For Fresno State football games, both end zones are designed in a red-and-white checkerboard pattern, similar to the University of Tennessee's orange-and-white at Neyland Stadium. In 2019, athletic director Terry Tumey said; "I think many folks see that checkerboard and it resonates Fresno State." Fresno State's Bulldog mascot is depicted at midfield in an enlarged style. A green and red "V" appears at the 25-yard line as a tribute to the agricultural community of the San Joaquin Valley. The "V" matches the design worn on the back of the players helmets.

The field was notable for having numerical markers every five yards (similar to the field at Louisiana State's Tiger Stadium) rather than every ten yards, as is typical. The field went back to the conventional ten-yard markings in 2009.

=== Playing surface ===
For its first 31 seasons, the playing field was natural grass. FieldTurf was installed in the summer of 2011, when concerns arose after winter rains saturated the field during the 2010 season, making for very slick field conditions. The $1.2 million project was funded entirely through private donations. The FieldTurf was replaced by AstroTurf in 2019 when it reached the end of its life span.

=== Naming ===
The field was named for longtime head coach Jim Sweeney (1929–2013) in a 1997 ceremony.

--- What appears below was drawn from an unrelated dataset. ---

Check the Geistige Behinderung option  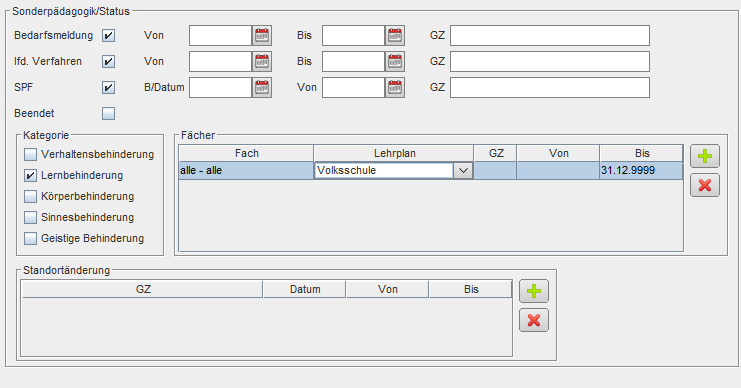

In 2021, local children's hospital Valley Children's Healthcare agreed to provide the Fresno State athletics department with $1 million annually over 10 years for the naming rights of Bulldog Stadium. The consulting agency formed by alumni brothers Derek and David Carr played a pivotal role in the negotiations of the deal. Referring to the deal, Derek Carr said both organizations are "leaders in the Valley" and that "this partnership just made so much sense to us." The stadium renaming became official in July 2022 via a vote by the CSU Board of Trustees. The decision triggered a backlash on social media, with some area residents saying Valley Children's was "squandering funds" and others lamenting the addition of more advertising to the in-person stadium experience.